→ TASK REQUIREMENTS:
When you reach the line with "[Add to wishlist", transcribe it and each line after it through the last one below, exactly. Pictures stay out.

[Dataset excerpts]
+++
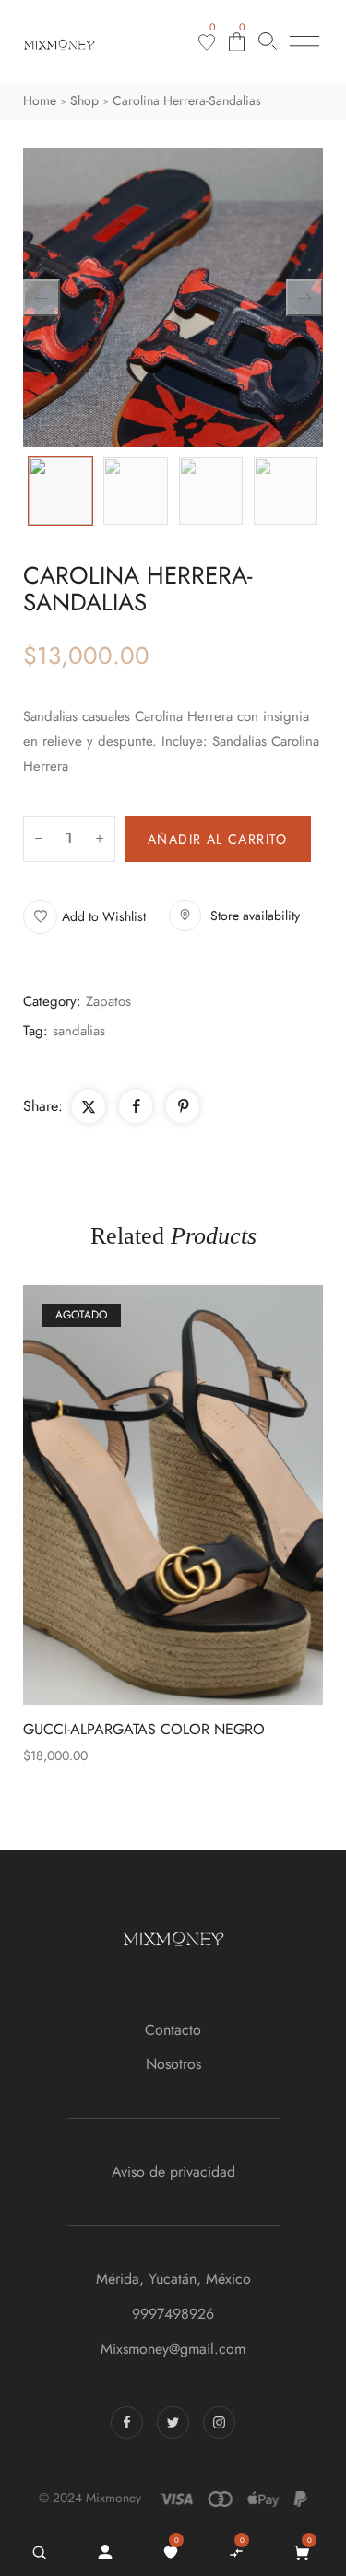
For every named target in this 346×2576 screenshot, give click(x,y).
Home (39, 100)
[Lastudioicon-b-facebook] (127, 2422)
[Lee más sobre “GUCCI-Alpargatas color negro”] (214, 1494)
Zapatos (108, 1001)
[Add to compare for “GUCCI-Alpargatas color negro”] (173, 1494)
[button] (84, 917)
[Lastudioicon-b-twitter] (173, 2422)
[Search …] (39, 2553)
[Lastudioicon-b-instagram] (219, 2422)
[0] (206, 42)
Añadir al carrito (218, 839)
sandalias (79, 1031)
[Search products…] (267, 41)
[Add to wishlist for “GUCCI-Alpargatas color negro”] (132, 1494)
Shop (84, 100)
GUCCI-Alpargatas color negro (144, 1729)
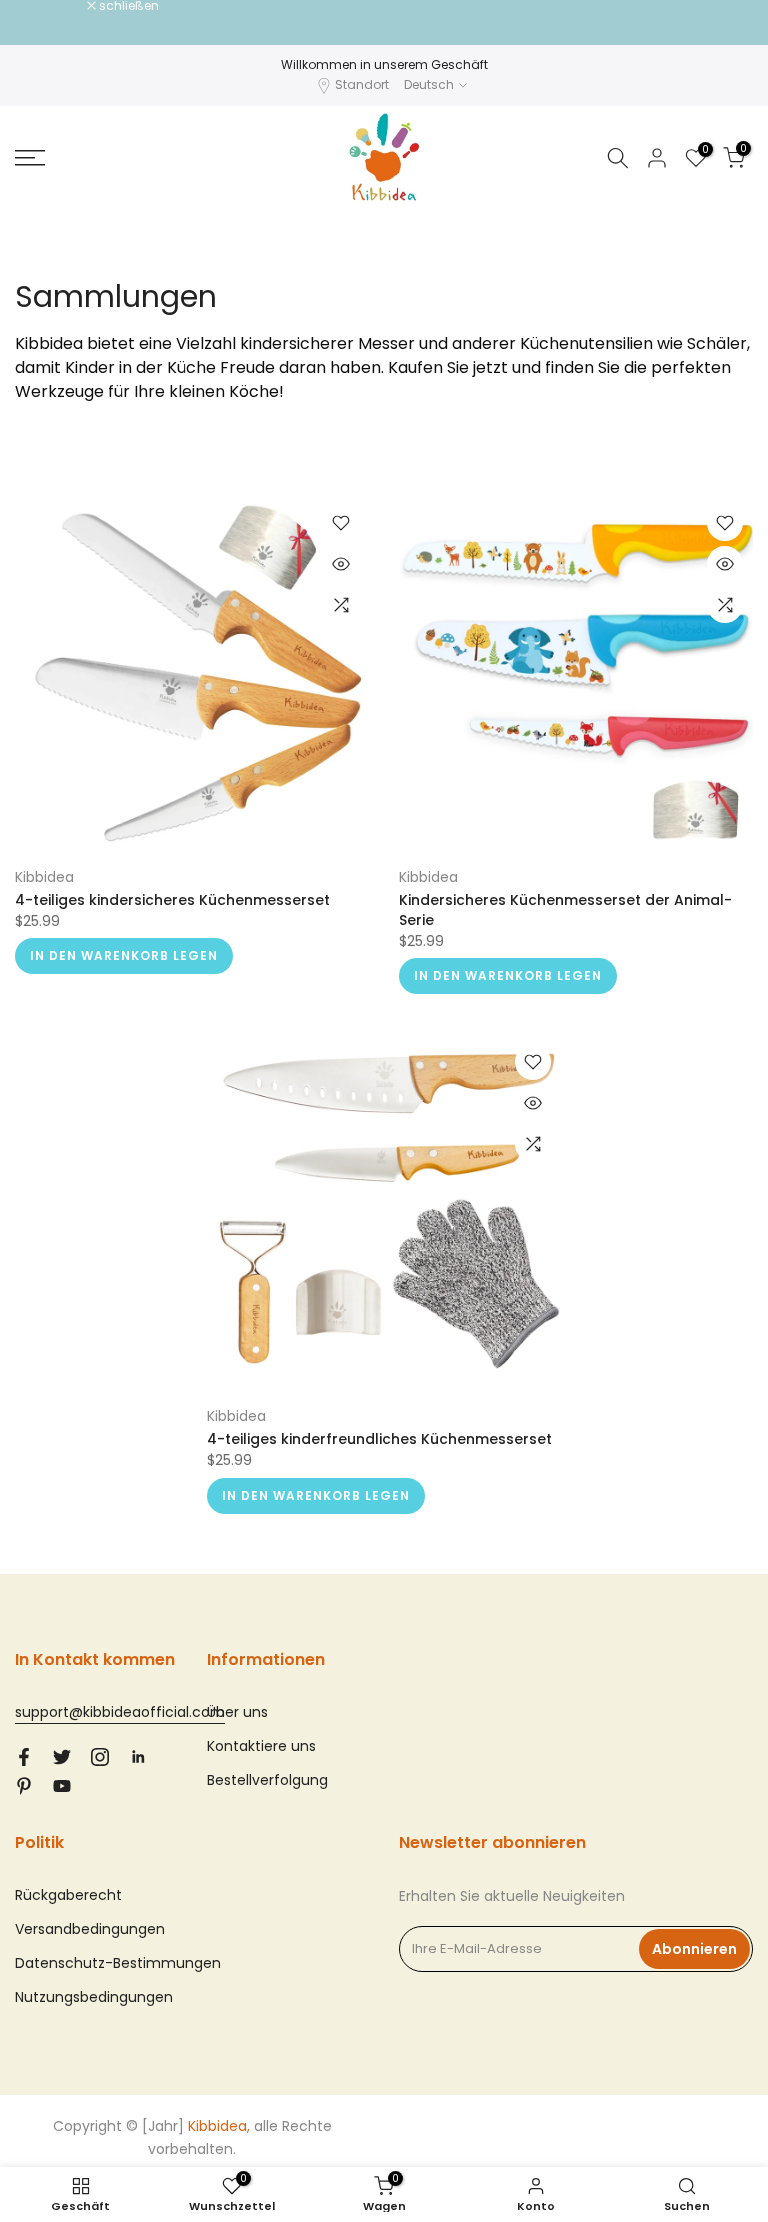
+++
→ RESPONSE BELOW:
[Add to wishlist for “GUCCI-Alpargatas color negro”] (132, 1494)
Shop (84, 100)
GUCCI-Alpargatas color negro (144, 1729)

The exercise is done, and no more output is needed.